→ DIRECTIONS FOR THIS TASK
Repeat exactly, and only, the lines running from the one that holds "This screenshot has height=478, width=718." to the end of the records.

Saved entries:
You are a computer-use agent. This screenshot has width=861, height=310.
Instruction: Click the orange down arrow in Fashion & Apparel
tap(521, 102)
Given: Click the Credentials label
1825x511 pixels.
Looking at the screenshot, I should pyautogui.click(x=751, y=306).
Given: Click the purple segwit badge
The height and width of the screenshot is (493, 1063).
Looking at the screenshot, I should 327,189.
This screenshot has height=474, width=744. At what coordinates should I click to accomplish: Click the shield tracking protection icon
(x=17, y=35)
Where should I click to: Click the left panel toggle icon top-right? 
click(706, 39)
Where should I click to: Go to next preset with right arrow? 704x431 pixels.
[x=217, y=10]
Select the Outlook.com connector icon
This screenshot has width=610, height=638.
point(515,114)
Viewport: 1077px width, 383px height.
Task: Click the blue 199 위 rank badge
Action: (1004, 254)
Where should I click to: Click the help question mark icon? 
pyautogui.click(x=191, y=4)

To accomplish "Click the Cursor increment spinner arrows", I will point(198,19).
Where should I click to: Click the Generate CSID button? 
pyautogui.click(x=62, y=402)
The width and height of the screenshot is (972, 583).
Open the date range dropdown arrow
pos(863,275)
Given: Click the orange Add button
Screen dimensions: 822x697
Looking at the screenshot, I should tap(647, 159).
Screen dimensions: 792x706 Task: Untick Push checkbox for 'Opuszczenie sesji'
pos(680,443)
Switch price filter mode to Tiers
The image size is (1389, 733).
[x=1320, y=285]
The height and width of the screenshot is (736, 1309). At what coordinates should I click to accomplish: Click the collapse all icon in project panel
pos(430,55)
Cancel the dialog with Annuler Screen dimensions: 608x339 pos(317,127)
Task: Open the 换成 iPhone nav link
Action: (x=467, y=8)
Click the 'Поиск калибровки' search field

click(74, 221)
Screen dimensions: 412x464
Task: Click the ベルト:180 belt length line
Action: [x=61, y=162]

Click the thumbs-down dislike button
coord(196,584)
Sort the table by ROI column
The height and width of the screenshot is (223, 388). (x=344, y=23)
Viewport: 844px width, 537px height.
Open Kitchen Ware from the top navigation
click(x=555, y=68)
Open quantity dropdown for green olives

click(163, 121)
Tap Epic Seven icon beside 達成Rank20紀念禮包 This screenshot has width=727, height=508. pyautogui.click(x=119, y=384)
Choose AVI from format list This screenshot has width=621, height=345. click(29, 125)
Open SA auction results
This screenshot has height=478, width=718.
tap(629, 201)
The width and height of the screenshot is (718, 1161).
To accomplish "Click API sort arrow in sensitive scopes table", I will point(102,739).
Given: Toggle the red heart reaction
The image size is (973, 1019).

→ YOUR RESPONSE
This screenshot has height=478, width=718.
tap(629, 201)
The width and height of the screenshot is (718, 1161).
To accomplish "Click API sort arrow in sensitive scopes table", I will point(102,739).
Given: Toggle the red heart reaction
The image size is (973, 1019).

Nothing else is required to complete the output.